INSTRUCTIONS FOR THE TASK => Quote all of the items below word for word, omitting the pictures.

____

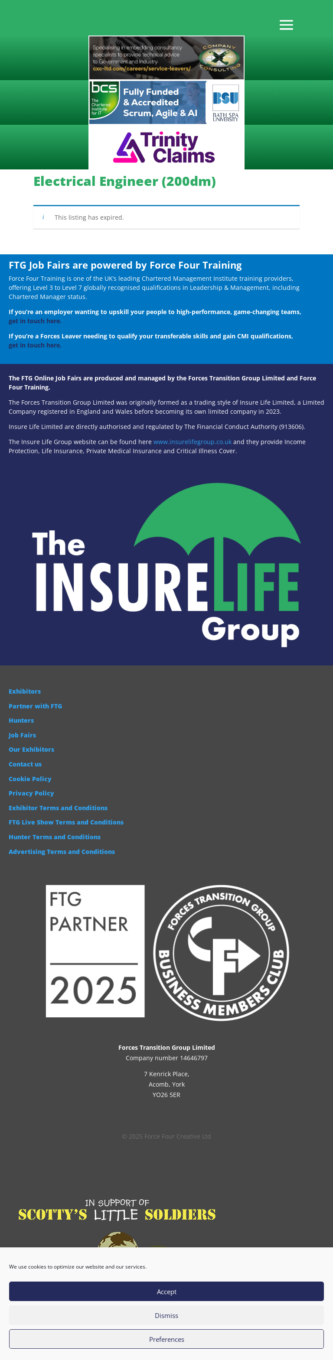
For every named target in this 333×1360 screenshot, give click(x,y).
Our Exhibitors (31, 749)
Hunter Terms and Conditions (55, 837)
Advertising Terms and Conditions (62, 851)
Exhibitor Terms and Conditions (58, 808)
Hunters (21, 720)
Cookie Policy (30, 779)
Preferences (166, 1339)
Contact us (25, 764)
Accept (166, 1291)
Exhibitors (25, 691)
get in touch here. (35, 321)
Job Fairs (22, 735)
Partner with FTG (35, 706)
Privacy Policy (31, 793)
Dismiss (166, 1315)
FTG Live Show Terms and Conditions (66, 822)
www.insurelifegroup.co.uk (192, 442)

____

FULL RESPONSE =>
For every named target in this 333×1360 screenshot, give click(x,y).
Our Exhibitors (31, 749)
Hunter Terms and Conditions (55, 837)
Advertising Terms and Conditions (62, 851)
Exhibitor Terms and Conditions (58, 808)
Hunters (21, 720)
Cookie Policy (30, 779)
Preferences (166, 1339)
Contact us (25, 764)
Accept (166, 1291)
Exhibitors (25, 691)
get in touch here. (35, 321)
Job Fairs (22, 735)
Partner with FTG (35, 706)
Privacy Policy (31, 793)
Dismiss (166, 1315)
FTG Live Show Terms and Conditions (66, 822)
www.insurelifegroup.co.uk (192, 442)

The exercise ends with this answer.